Let’s start with a solid definition of menopause: Menopause is a natural event in a woman’s life that signals the end of menstrual cycles and the ability to get pregnant naturally. You can enter menopause naturally as you age and also through surgical menopause. A woman is considered to be in menopause when she has been period-free for 12 consecutive months (and there are no other apparent causes).
The average age of reaching menopause is 51 in the US, but it occurs most often between ages 45-55. However, women can enter menopause as early as their forties and even into their sixties. Your genetics and your environment can influence when you will enter menopause.
The time leading up to menopause is called perimenopause, which means “around menopause.” This is a stage where women start to notice changes related to fluctuating hormone levels. Perimenopause starts on average between ages 40-45, but it can start as early as your 30s to late 40s.
Women can experience several frustrating symptoms in perimenopause and menopause that are associated with changing hormones and ovarian decline.

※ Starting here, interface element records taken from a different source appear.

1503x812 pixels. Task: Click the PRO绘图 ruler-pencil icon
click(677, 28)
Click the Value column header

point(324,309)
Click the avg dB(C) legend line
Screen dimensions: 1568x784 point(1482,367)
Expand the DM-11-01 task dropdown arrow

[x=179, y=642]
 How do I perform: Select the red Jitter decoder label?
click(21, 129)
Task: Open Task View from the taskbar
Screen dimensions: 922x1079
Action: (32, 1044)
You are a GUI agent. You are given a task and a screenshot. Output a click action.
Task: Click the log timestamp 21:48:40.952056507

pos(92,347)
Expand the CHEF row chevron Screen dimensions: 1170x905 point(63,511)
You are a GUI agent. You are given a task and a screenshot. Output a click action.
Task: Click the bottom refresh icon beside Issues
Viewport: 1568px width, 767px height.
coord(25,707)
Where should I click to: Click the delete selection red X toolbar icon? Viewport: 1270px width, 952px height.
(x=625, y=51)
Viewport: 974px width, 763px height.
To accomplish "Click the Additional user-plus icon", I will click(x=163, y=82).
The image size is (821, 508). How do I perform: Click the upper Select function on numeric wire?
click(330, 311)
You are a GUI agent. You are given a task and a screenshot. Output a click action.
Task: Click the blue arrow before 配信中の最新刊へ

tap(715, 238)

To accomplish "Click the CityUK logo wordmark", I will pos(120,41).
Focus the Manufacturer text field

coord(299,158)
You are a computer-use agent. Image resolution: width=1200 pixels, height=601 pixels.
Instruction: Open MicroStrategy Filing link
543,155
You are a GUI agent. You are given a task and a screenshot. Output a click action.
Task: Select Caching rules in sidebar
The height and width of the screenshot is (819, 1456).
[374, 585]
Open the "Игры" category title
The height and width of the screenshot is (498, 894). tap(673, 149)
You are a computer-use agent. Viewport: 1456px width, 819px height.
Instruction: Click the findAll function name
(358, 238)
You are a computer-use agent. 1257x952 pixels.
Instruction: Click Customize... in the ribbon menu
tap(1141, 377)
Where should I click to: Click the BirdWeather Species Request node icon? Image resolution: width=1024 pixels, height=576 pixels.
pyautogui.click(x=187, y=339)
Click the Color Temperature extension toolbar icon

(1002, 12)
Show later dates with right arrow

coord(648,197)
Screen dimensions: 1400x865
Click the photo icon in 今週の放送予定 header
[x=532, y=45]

In fact, that are at least 34 recognized symptoms of perimenopause and menopause. Often, these symptoms are associated with other health conditions as well with can make it hard to tell what is really going on with your body. Hot flashes are the most commonly reported symptom of menopause. According to the North American Menopause Society, 75% of women will experience hot flashes during menopause and at least 25% of those women will seek help managing this symptom from their health care provider. Other common symptoms include:
- Irregular periods
- Hot flashes and night sweats
- Memory problems
- Mood changes including irritability, depression, and anxiety
- Vaginal dryness
- Weight gain
- Low libido
While it is a normal part of the menopause transition to experience symptoms associated with changing hormones, these symptoms can be very debilitating and severely impact your quality of life. For women who are starting to notice changes that may be associated with menopause, this is a great time to meet with your medical provider to have a full health assessment and learn how to best care for yourself during this transition.